## Video Games Sales Analysis and Visualization
<b> The Dataset I worked on contains a list of video games with sales in different region. In the beginning of this project, I cleaned the dataset using Pandas as there were some none values and inadequate information. Then I tried to show some key information on the dataset. For example, top games, top genre, highest sales, etc. The whole point of this project is to show a different kind of visualization using Python Matplotlib and Seaborn Library and understand what the dataset tells. </b> <br><br>  <b>N.B: This dataset does not have adequate information from 2017 onwards.</b>  <br><b>  </b><br>[Data set link](https://www.kaggle.com/gregorut/videogamesales) <br> <b>Columns</b>
<ul>
<li>Name - The games name</li>
<li>Platform - Platform of the games release (i.e. PC,PS4, etc.)</li>
<li>Year - Year of the game's release</li>
    <li>Genre - Genre of the game</li>
    <li>Publisher - Publisher of the game</li>
    <li>NA_Sales - Sales in North America (in millions)</li>
    <li>EU_Sales - Sales in Europe (in millions)</li>
    <li>JP_Sales - Sales in Japan (in millions)</li>
    <li>Other_Sales - Sales in the rest of the world (in millions)</li>
    <li>Global_Sales - Total worldwide sales.</li>
</ul>

# Importing Necessary Library

In [None]:
%autosave 10
import numpy as np
import pandas as pd
import matplotlib.pyplot as plt
import seaborn as sns
import scipy.stats as st

        
%matplotlib inline

# Importing Data

In [None]:
filename = "/kaggle/input/videogamesales/vgsales.csv"
df = pd.read_csv(filename)

In [None]:
df.head()

> # Overview of Datafset

In [None]:
df.info()

In [None]:
df.shape

-    Since there are some null object, lets find out these in percentage because it would be easier to understand.

In [None]:
nullvalues_percentage = df.isna().sum()*100 / df.shape[0]
nullvalues_percentage

-    There are only 1.6% of Year and .3% of Publisher null value. If we delete these we would not loose lots of data.

In [None]:
df.dropna(inplace = True)

In [None]:
nullvalues_percentage = df.isna().sum()*100 / df.shape[0]
nullvalues_percentage

# Off-topic: 
### If you want to use different theme for jupyter notebook could go to this link [theme](https://towardsdatascience.com/optimizing-jupyter-notebook-tips-tricks-and-nbextensions-26d75d502663)

In [None]:
# Uncomment the below line and install jupyterthemes. 
#!pip install jupyterthemes

In [None]:
# To show all available theme
!jt -l

In [None]:
# To apply a theme  #do not forget to uncomment

#!jt -t chesterish

In [None]:
# To go back to the default theme 

#!jt -r

# Data types of each column

In [None]:
df.dtypes

-    We can see the year is in float format. We can change this to int format

In [None]:
convert = {'Year':int}

df = df.astype(convert)

In [None]:
df.head(2)

-   Let's check number of entries in each year

In [None]:
df['Year'].value_counts().sort_values(ascending = True).head()

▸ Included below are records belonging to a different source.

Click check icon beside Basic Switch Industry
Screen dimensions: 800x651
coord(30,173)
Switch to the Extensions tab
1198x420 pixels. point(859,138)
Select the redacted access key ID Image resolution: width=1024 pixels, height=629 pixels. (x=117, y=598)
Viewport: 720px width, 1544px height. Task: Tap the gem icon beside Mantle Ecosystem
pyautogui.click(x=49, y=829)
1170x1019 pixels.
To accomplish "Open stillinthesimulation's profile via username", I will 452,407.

- We see there are only three and one entry for the year 2017, 2020 consecutively. This is not enough to get the real picture so we can ignore these entries.

In [None]:
# Dropping rows with the year 2017 and 2020
drop = df.drop(df[(df['Year'] == 2017) | (df['Year'] == 2020)].index, inplace= True)

#### Let's find out the unique values of Genre as well as the number as most of the task will be around this column

In [None]:
df['Genre'].unique()

In [None]:
# Figure style
plt.figure(figsize=[11,5], dpi= 95)
sns.set_style(style= 'whitegrid')

# Plot
sns.countplot(x=df['Genre'])

# Axis and title label
plt.xlabel('Genre',fontsize=12, color='black')
plt.ylabel('Count',fontsize=12, color='black')
plt.title('The Number of Games by Genre', fontsize= 15, color= 'blue')

plt.tight_layout()

-   We see that the action genre is the highest number of produced games 

# Number of produced games by year

In [None]:
plt.figure(figsize=[11,4], dpi= 95)

sns.countplot(x=df['Year'], palette='viridis', order= df['Year'].value_counts().index)

plt.xticks(rotation = 90)
plt.title('Number of Produced Games in Each Year', fontsize= 15, color= 'blue')

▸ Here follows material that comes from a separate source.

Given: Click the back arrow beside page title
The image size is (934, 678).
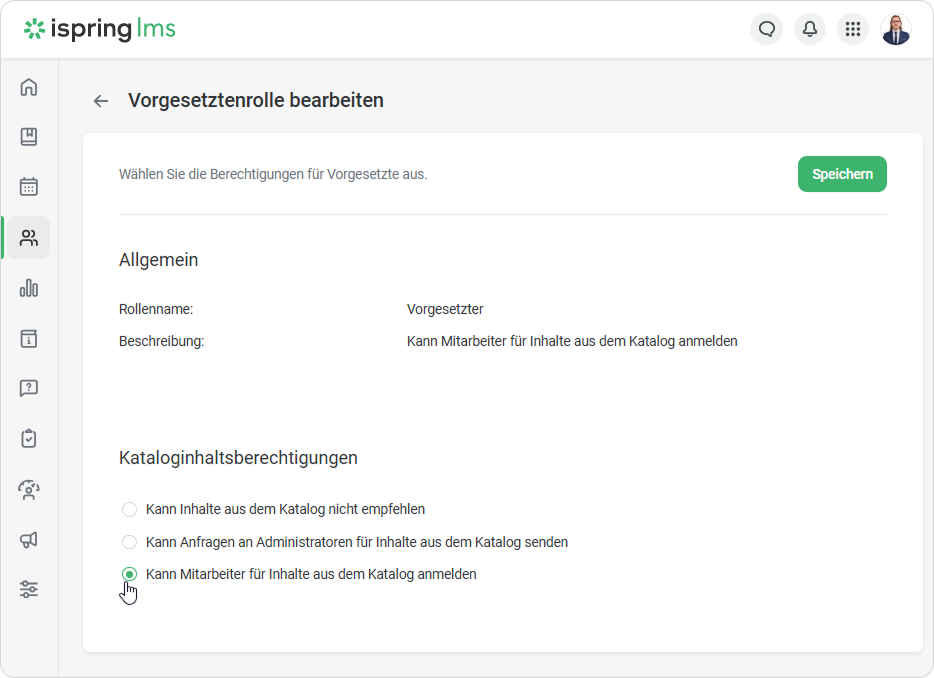Looking at the screenshot, I should pyautogui.click(x=100, y=101).
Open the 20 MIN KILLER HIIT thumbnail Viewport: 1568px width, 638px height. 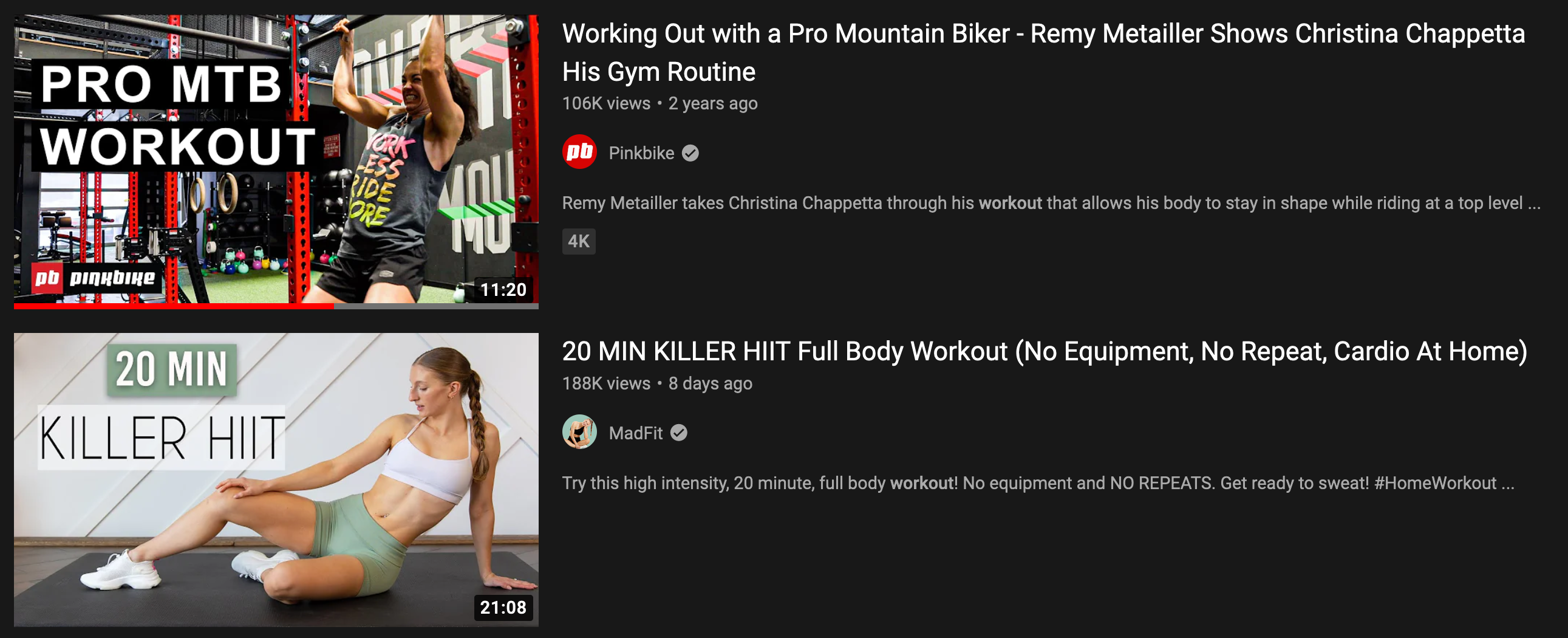pyautogui.click(x=276, y=479)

# Number of released games by genre in each year.

In [None]:
plt.figure(figsize=[14,4], dpi= 95)

sns.countplot(x='Year',data=df, hue= 'Genre', palette="dark")

plt.xticks(rotation=90)

-   It looks kind of messy here. We can make this graph for top five years which had most released games.  

In [None]:
plt.figure(figsize=[14,5], dpi= 95)

sns.countplot(x='Year',data=df, hue= 'Genre', palette="dark", order= df['Year'].value_counts().head().index, 
              hue_order=df['Genre'].value_counts().index)

# Axis label
plt.xlabel('Year',fontsize=12, color='black')
plt.ylabel('Count',fontsize=12, color='black')

# Axis ticks
plt.xticks(fontsize=12)
plt.yticks(fontsize=12)

# Title
plt.title('Number of Released Games by Genre in Each Year', fontsize= 15, color= 'blue')

# Legend
plt.legend(bbox_to_anchor=(1, 1), loc=2, borderaxespad=0, fontsize= 'x-large')

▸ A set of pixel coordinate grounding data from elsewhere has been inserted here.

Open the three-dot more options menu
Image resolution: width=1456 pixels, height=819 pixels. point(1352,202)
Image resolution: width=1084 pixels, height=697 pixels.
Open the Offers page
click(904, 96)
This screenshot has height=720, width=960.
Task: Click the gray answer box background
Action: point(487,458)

# Evolution in number of games for each genre.

In [None]:
# Number of entries for each genre to find out the number of games
genre_count_by_year = df.groupby(by= ['Year','Genre']).count()

# Unstack method
genre_count_by_year = genre_count_by_year['Rank'].unstack()
genre_count_by_year.head(3)

-  There are so many NaN values. We can easily assume this NaN value means zero game produced on that year. So we will replace Nan values with zero and we are also gonna reduce the number of years. We will take count year 1994 onward.

In [None]:
# Replacing the NaN values with 0
genre_count_by_year.fillna(0, inplace= True)

# Dropping the rows of between year 1980 to 1999 inclusive
genre_count_by_year.drop(range(1980, 1995), axis= 0, inplace= True)

In [None]:
genre_count_by_year.head(2)

In [None]:
# Evolution of Action games only
# Figure style
sns.set_style('darkgrid')
fig_dpi=90
plt.figure(figsize=(14,6), dpi=fig_dpi)

# Line plot
for column in genre_count_by_year.drop('Action', axis=1):
    plt.plot(genre_count_by_year[column], marker= '', color= 'grey', linewidth=1, alpha=0.4)
    
# The highlighted plot with specific genre
plt.plot(genre_count_by_year['Action'], marker= '', color= 'green', linewidth=4, alpha=0.7)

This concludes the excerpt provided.